TO BE DONE: Update the data below from the line containing "Comments feed (73, 2225)" down to the line containing "Politique de confidentialité (379, 1948)" by replacing "feed" with "stream" and leaving everything else unchanged. Reproduce only those lines.

--- Begin AVAILABLE RECORDS ---

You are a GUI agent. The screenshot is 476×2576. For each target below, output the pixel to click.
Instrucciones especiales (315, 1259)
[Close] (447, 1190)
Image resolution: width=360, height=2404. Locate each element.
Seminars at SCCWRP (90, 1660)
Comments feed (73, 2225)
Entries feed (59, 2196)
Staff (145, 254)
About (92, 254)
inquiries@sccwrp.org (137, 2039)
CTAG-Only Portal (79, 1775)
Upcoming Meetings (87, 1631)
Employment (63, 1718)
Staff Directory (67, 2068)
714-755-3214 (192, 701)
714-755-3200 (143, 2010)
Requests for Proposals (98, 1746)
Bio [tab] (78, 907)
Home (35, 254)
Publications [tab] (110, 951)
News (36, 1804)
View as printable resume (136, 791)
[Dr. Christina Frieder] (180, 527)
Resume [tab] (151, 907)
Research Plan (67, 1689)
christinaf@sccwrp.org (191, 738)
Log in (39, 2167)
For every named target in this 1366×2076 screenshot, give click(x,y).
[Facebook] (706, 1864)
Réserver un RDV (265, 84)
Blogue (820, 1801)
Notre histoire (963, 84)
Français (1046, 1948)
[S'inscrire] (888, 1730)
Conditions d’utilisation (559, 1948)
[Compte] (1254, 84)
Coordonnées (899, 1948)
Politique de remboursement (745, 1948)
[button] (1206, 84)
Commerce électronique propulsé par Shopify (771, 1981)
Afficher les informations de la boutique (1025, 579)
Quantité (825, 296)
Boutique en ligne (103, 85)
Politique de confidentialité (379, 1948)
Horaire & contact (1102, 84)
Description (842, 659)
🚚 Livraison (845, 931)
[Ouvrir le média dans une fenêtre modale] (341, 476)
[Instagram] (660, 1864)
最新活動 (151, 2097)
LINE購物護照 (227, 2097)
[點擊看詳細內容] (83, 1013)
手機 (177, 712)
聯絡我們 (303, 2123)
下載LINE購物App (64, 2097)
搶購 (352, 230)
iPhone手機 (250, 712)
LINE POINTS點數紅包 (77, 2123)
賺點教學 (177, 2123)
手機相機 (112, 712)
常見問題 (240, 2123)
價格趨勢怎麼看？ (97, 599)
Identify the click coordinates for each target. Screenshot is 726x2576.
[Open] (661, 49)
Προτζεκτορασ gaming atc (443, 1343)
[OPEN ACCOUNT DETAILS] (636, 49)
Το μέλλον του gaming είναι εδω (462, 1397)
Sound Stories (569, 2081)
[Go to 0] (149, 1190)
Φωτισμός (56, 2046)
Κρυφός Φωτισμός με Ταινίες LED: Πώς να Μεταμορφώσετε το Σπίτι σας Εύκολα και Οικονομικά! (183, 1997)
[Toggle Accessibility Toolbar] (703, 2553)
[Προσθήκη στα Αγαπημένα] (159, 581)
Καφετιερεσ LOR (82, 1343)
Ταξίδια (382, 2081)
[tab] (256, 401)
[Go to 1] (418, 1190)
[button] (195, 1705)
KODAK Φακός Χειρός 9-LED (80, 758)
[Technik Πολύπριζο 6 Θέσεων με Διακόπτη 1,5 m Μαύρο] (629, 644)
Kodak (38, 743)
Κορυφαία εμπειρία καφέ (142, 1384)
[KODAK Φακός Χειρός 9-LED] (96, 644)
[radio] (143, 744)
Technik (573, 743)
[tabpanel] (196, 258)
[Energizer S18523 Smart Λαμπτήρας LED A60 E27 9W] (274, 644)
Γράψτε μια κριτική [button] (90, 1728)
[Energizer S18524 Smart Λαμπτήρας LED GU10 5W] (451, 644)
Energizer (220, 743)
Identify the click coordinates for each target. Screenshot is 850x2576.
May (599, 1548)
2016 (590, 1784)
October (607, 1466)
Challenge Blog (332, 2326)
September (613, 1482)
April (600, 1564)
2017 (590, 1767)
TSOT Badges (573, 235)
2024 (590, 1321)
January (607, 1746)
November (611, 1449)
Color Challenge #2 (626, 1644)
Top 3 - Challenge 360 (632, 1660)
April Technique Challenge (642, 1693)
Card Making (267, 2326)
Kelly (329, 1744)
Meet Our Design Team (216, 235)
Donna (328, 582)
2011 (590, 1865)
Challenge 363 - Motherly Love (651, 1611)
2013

--- End AVAILABLE RECORDS ---

CORRECT RESULT:
Comments stream (73, 2225)
Entries stream (59, 2196)
Staff (145, 254)
About (92, 254)
inquiries@sccwrp.org (137, 2039)
CTAG-Only Portal (79, 1775)
Upcoming Meetings (87, 1631)
Employment (63, 1718)
Staff Directory (67, 2068)
714-755-3214 (192, 701)
714-755-3200 (143, 2010)
Requests for Proposals (98, 1746)
Bio [tab] (78, 907)
Home (35, 254)
Publications [tab] (110, 951)
News (36, 1804)
View as printable resume (136, 791)
[Dr. Christina Frieder] (180, 527)
Resume [tab] (151, 907)
Research Plan (67, 1689)
christinaf@sccwrp.org (191, 738)
Log in (39, 2167)
For every named target in this 1366×2076 screenshot, give click(x,y).
[Facebook] (706, 1864)
Réserver un RDV (265, 84)
Blogue (820, 1801)
Notre histoire (963, 84)
Français (1046, 1948)
[S'inscrire] (888, 1730)
Conditions d’utilisation (559, 1948)
[Compte] (1254, 84)
Coordonnées (899, 1948)
Politique de remboursement (745, 1948)
[button] (1206, 84)
Commerce électronique propulsé par Shopify (771, 1981)
Afficher les informations de la boutique (1025, 579)
Quantité (825, 296)
Boutique en ligne (103, 85)
Politique de confidentialité (379, 1948)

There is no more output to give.